Everything old is new again
So, essentially, they've put transputers on a DIMM. Maybe they can retarget occam-pi to it too.
Memory specialist Micron has announced a new accelerator processor that it claims outperforms Intel's chips when it comes to dealing with streaming data. The "Automata Processor" was announced by the company on Monday and billed as a device that uses the inherent parallelism of memory architectures to speed the ingestion and …
That's what Micron say, anyway. Maybe someone needs to tell HP - both IA64-based Integrity (RIP) and AMD64-based Proliant (somewhat more "conventional") can beat 64 at the top of the range, assuming we're counting logical processors not processor sockets. Others probably can beat it too. I wonder who makes HP's memory for them...
Source (and further reading):
http://www.micron.com/about/innovations/automata-processing
"Automata processor cuts through NP-hard problems like they're butter"
Just No.
Going overboard with headlines much, El Reg?
What next? Free energy found by combining lifters with homeopathy?
"Planted Motif" problems are NP-complete only as I read on Jimbo's big bag of trivia (NP-hardness may well mean that the problems is way, way harder). Even Micron's new approach at SIMD processing is not going to crack large NP-complete problems significantly faster - speedup is linear, but the cost still increases exponentially with the problem size, so no joy.
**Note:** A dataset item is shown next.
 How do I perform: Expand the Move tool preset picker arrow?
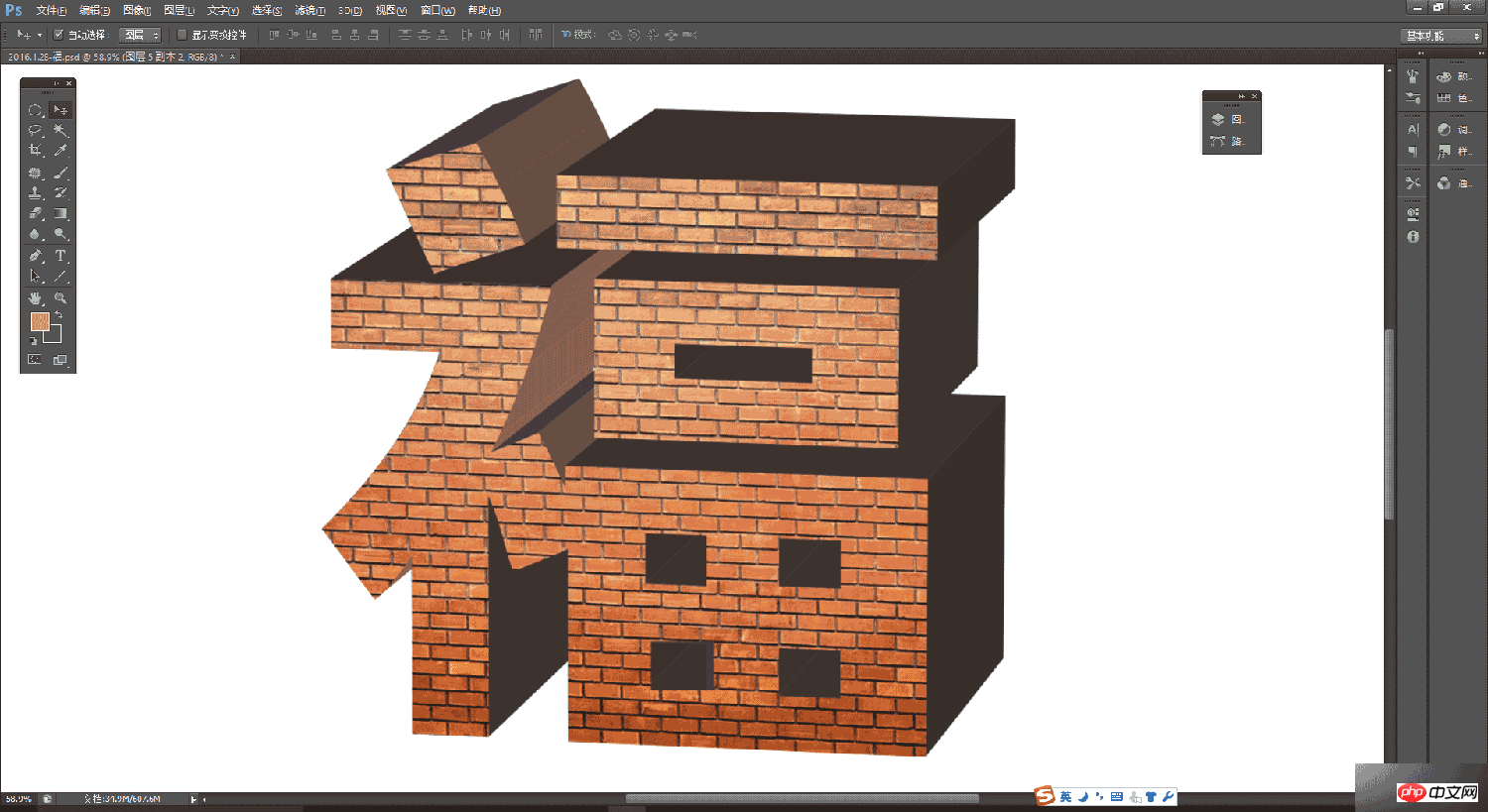click(x=40, y=35)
And why do I have to go and google for Micron's documentation.
It somehow reminds me of Connection Machine's "active memory" idea. I think. Regular expression processing in massively parallel hardware? Time for reading!
OK, I've read through their full paper - and it's interesting, I don't think it's going to do that much for general computing, but regexp stuff, hmm very neat - I mean ideal for trawling through intercepts at high speed,
or Layer 7 switch stuff perhaps, and I'm sure people will come up with funkier uses for it - but it doesn't sound a useful way to do really general stuff, and while there is a lot of talk about 'automata' this is more normal finite state stuff than anything too funky.
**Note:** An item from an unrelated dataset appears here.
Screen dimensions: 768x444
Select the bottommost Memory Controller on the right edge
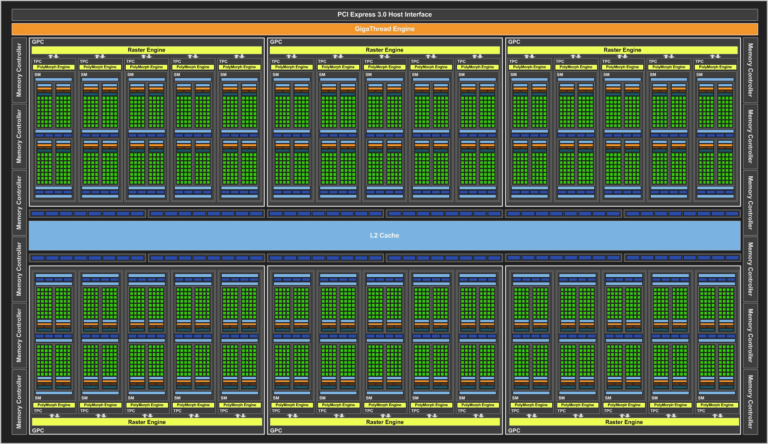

And since I really couldn't see any links in the Register's article, here are the two I found:
http://www.micron.com/~/media/Documents/Products/Other%20Documents/automata_processing_technical_paper.pdf
linked from http://www.micron.com/about/innovations/automata-processing
Pretty much what I thought.
That said fine state automata can be powerful abstractions.
But it does sound like the "pixel planes" PE's embedded in memory of Chapel Hill NC in the mid 80's.
I actually think using an interface common to memory modules is a pretty good idea.
Very fast compilers (or more likely) cross compilers.
Handy if you're going to build compilers for all those interpreted languages currently using the shared runtime. that MS encourage everyone else (but themselves) to use.
FPGAs spend a lot of silicon on the regular connectivity fabric and doing logic ops via table lookup.
Specialized hardware can often do a specific job in fewer square millimeters of silicon and that
ultimately determines the cost of a chip. FPGAs get agility at the cost of chip area. A chip specifically
designed for implementing automata (DFSMs) can win the chip area battle.
Logic-in-memory processing, as has been observed here, is not new although it might have
finally found a niche deep enough to make the economics work. The first SIGARCH meeting
I attended in the middle 70s at SMU in Dallas had a lot of submissions with various versions
of logic-in-memory. The problem was that the logic had to be implemented in 7400 TTL (CMOS
was still RCA's greatest parlor trick - cf the COSMAC 1802) and the memory was equally
painfully expensive. Several designs worked to integrate processing logic in "processor per
disk head" disk drives with the goal of doing various kinds of searches and database operations
as the bits few by under the heads.
Now, however, there is an increasing need to process a transaction stream in real-time (eg, high
frequency stock trading) and those also have significant economic value. The advent of "analytics"
which do large summarization operations on databases has made "column store" databases a
financially successful space, and the ability to hardware assist those operations with the likes of
the Micron part certainly has high-quality appeal.
But it's also true that a lot of money (your tax dollars, actually) has been spent on hardware search
machines which have proven to be "less than completely successful" for reasons relating to the designers' understanding of the formal machinery than chip design issues, but they were unsuccessful anyway.
I commend Micron for taking the risk and trying something New. FusionIO did and was rewarded hansomely, as was Data Domain. I cannot claim to be unbiased on the area in general, but
i look forward to learning a lot more about their part and how they see it being used. (And then,
of course, will be how people actually use it!)